Work required:
Echo back the lines from the one containing "Screen dimensions: 1512x793" through the one containing "coord(27,378)", inclusive, and nothing else in the entries.
** BEGIN **
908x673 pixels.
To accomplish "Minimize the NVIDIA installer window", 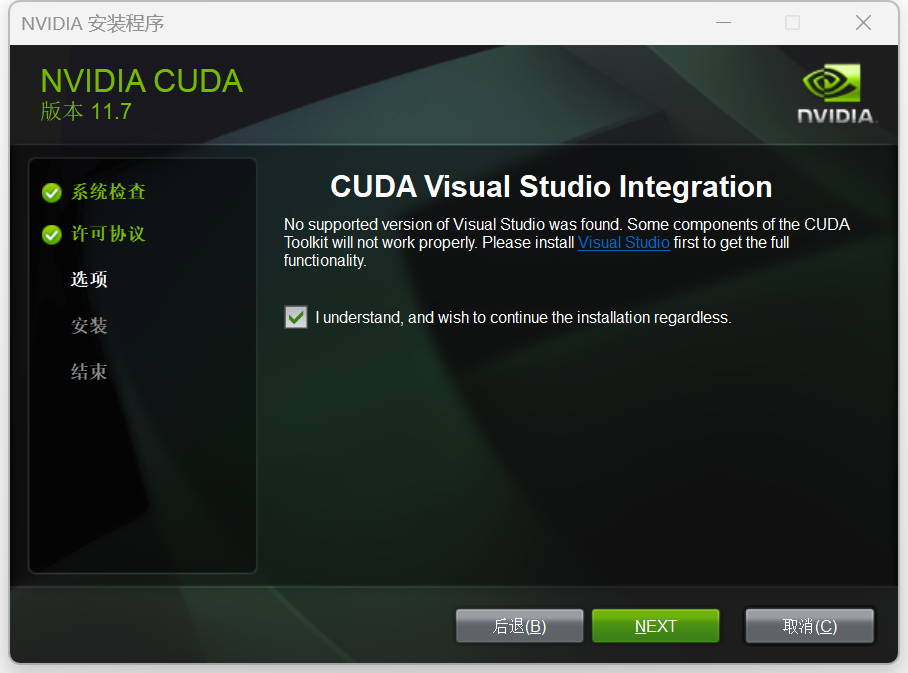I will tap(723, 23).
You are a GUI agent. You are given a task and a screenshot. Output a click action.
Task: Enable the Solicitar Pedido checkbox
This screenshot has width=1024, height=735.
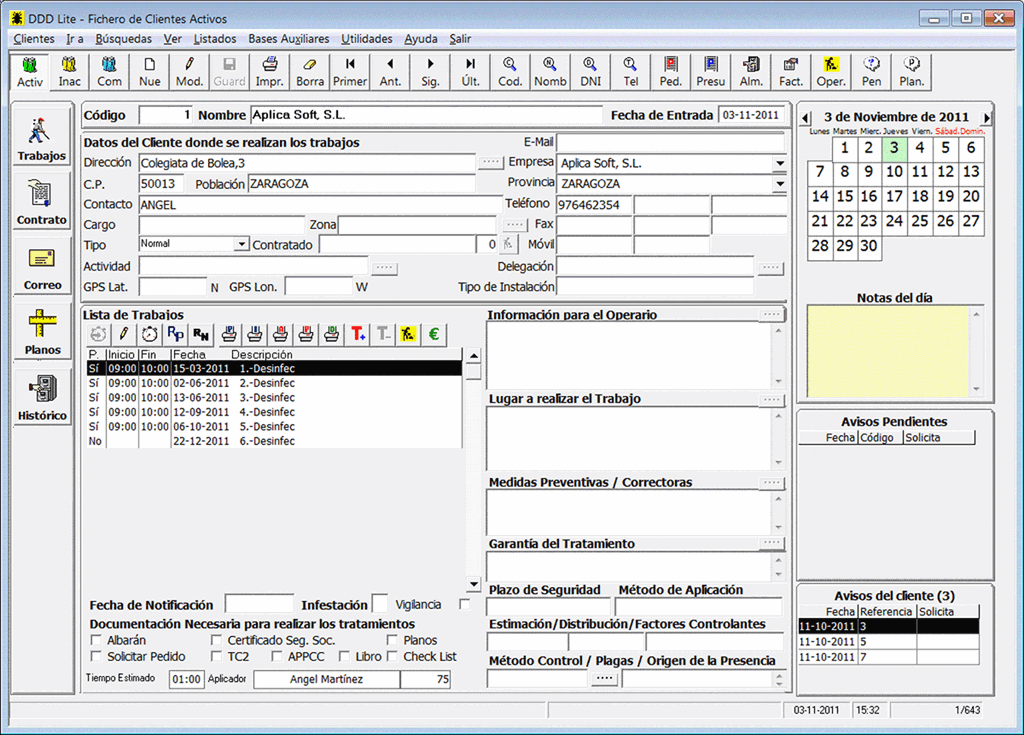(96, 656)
** END **
** BEGIN **
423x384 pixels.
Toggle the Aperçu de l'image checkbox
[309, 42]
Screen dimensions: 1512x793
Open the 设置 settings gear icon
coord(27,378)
** END **
** BEGIN **
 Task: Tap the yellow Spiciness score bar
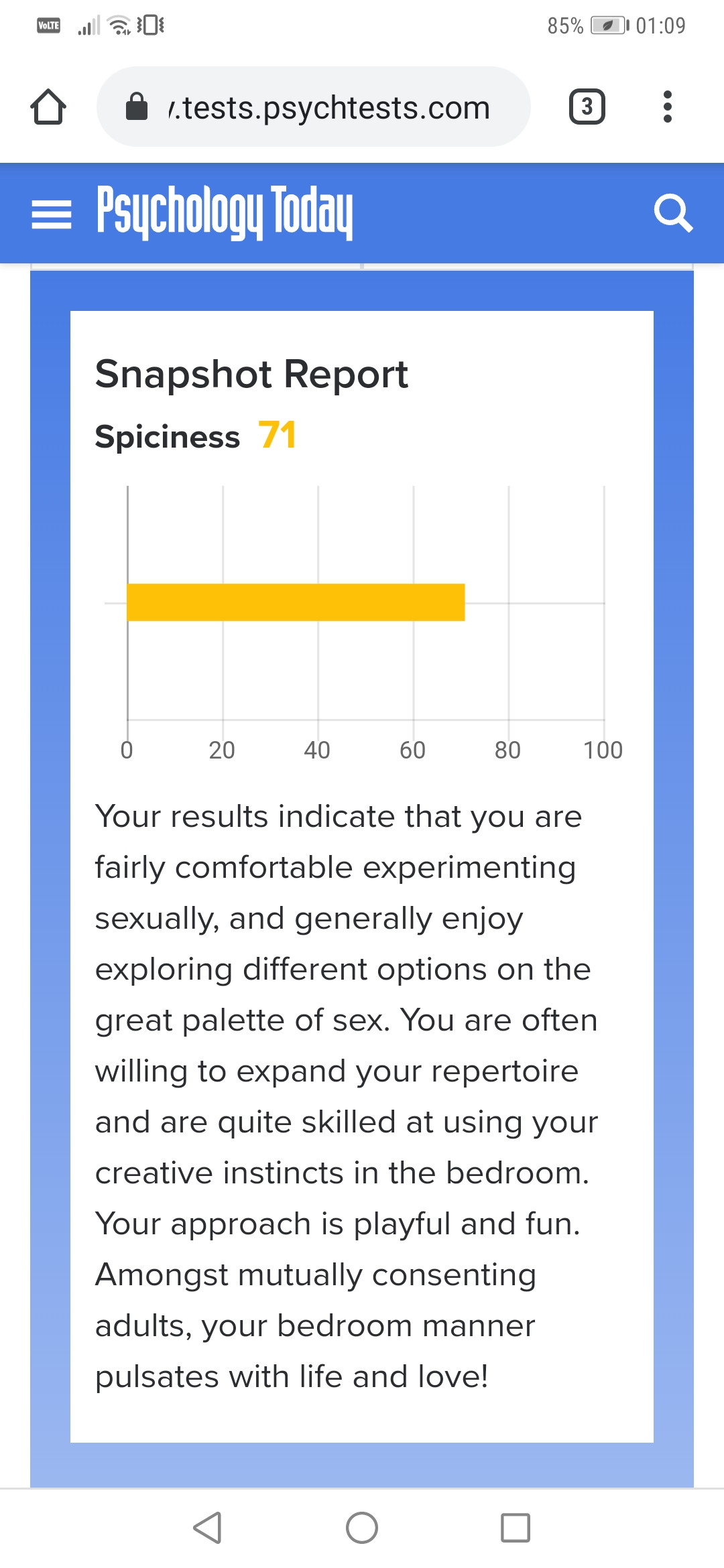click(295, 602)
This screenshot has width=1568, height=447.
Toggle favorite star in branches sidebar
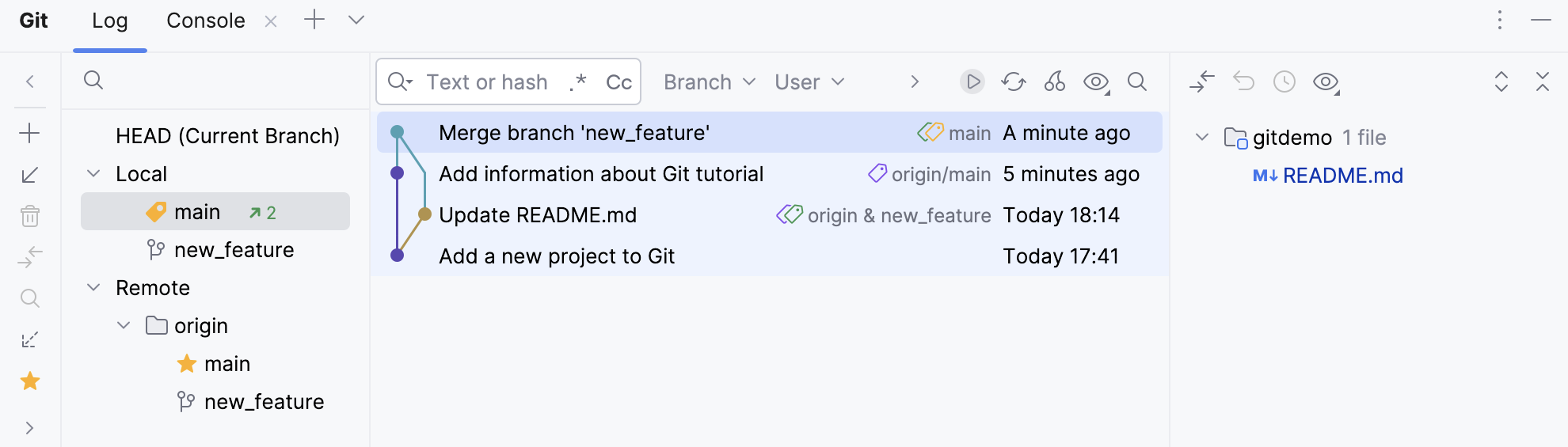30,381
** END **
Solution:
Screen dimensions: 1512x793
Open the 设置 settings gear icon
coord(27,378)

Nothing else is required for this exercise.